Irma Grese


Irma Ida Ilse Grese was an SS guard at the Nazi concentration camps of Ravensbrück and Auschwitz, and served as warden of the women's section of Bergen-Belsen.
Grese was convicted of crimes involving the ill-treatment and murder of prisoners committed at Auschwitz and Bergen-Belsen concentration camps, and sentenced to death at the Belsen trial. Executed at 22 years of age, Grese was the youngest woman to die judicially under British law in the 20th century. Auschwitz inmates nicknamed her the "Hyena of Auschwitz".

Early life and family

Irma Ilse Ida Grese was born to Berta Grese and Alfred Grese, a dairy worker, on 7 October 1923. Irma was the third of five children. In 1936, her mother committed suicide by drinking hydrochloric acid after discovering that Alfred had had an affair with a local pub owner's daughter. Historian Peter Vronsky speculated that Alfred Grese joined the Nazi Party in 1937 and remarried in 1939.
Irma's sister, Helene Grese, said at Irma's trial that in primary school, when "girls were quarreling and fighting, never had the courage to fight, but... ran away." She left school in 1938, aged 15, and worked as an assistant nurse in the sanatorium of the SS.

Concentration camp guard

By her teenage years, she had become active in the Hitler Youth and the League of German Girls. Before her 18th birthday, she moved to the SS Female Helpers’ training base, which was located near Ravensbrück, the all-female concentration camp. After her training, she volunteered to work at Ravensbrück.
She was soon promoted to a guard position at Auschwitz-Birkenau. In 1942, she became an Aufseherin at Ravensbrück, and in March 1943 she transferred to Auschwitz-Birkenau. In 1944, she was promoted to Rapportführerin, the second-highest rank possible for female KZ-wardens.
Grese participated in prisoner selections for the gas chambers at Auschwitz.

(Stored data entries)

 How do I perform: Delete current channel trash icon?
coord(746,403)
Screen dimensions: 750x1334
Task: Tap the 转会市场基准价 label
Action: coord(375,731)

INSTRUCTIONS TO FOLLOW
According to the Irma Grese article, what rank did she receive in 1944?

EXPECTED ANSWER
Rapportführerin, the second-highest rank possible for female KZ-wardens.